Pick every line from the data that holds the word "will".

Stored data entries

== Segment start ==

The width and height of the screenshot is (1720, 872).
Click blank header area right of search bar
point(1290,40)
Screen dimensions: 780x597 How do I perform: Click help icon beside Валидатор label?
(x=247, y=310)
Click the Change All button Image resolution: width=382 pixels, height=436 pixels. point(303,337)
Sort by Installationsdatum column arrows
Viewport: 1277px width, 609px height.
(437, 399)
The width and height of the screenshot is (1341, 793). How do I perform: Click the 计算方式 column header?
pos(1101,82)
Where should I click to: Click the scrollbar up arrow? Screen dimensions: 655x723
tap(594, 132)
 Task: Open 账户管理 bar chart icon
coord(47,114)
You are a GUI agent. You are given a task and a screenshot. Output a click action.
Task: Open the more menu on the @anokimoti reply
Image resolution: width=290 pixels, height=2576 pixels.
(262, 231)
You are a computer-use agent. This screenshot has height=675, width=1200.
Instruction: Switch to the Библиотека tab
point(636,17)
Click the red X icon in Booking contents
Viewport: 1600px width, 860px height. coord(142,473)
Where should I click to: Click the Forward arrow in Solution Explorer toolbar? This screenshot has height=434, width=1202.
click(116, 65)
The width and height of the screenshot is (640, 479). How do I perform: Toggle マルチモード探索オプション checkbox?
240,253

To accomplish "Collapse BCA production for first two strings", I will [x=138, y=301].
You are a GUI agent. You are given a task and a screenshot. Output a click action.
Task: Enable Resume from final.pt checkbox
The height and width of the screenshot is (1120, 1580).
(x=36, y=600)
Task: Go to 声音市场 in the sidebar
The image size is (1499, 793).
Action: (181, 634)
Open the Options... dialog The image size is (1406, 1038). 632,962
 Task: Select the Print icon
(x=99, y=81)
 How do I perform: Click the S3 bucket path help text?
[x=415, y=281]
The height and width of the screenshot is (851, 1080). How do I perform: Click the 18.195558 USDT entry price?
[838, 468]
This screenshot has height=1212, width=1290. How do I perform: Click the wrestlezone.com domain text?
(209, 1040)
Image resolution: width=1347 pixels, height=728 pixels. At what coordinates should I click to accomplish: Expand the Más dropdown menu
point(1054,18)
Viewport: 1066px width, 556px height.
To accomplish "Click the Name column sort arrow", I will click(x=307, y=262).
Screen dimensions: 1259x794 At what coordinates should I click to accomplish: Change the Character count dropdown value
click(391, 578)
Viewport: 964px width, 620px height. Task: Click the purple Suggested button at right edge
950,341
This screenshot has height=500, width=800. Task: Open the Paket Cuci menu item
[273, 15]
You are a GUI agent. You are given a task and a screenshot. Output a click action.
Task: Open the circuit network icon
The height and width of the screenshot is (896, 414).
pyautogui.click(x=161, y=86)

== Segment end ==

Exercise result ::
To accomplish "Collapse BCA production for first two strings", I will [x=138, y=301].
To accomplish "Click the Name column sort arrow", I will click(x=307, y=262).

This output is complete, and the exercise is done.